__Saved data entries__
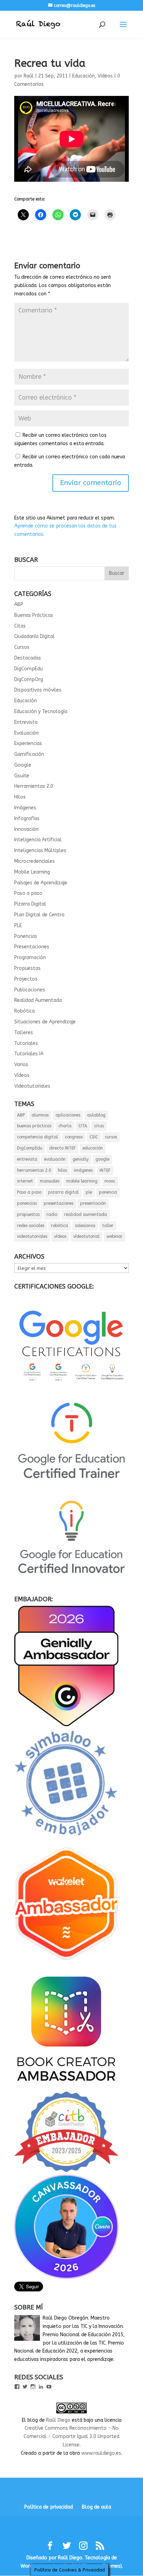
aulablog (96, 1115)
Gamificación (29, 754)
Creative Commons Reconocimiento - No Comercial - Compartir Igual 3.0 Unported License (71, 2436)
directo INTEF (62, 1148)
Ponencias (25, 936)
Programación (30, 957)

__About this task__
Please retype every record shown above, exactly as written, but without pictures.

__Written answer__
aulablog (96, 1115)
Gamificación (29, 754)
Creative Commons Reconocimiento - No Comercial - Compartir Igual 3.0 Unported License (71, 2436)
directo INTEF (62, 1148)
Ponencias (25, 936)
Programación (30, 957)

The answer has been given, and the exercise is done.